* _Task goal_: Print all the records below exactly as they stand, but leave out the pictures.

-----

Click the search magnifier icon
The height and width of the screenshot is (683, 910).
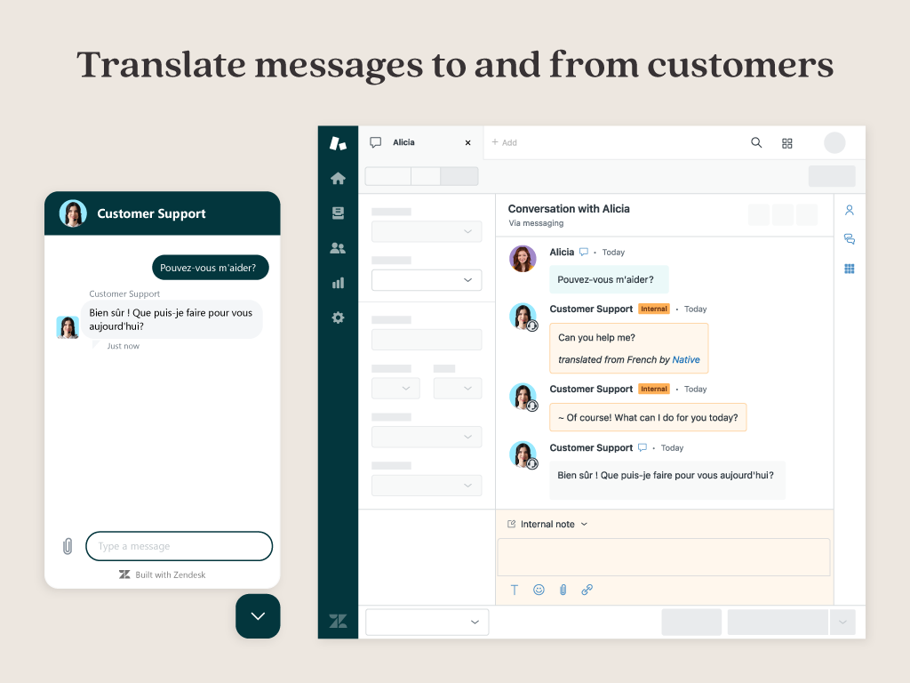click(756, 142)
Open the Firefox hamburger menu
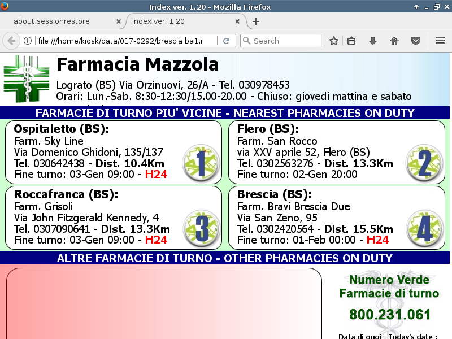 pos(440,41)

-----

* _Exercise response_:
Click the search magnifier icon
The height and width of the screenshot is (683, 910).
click(756, 142)
Open the Firefox hamburger menu
 pos(440,41)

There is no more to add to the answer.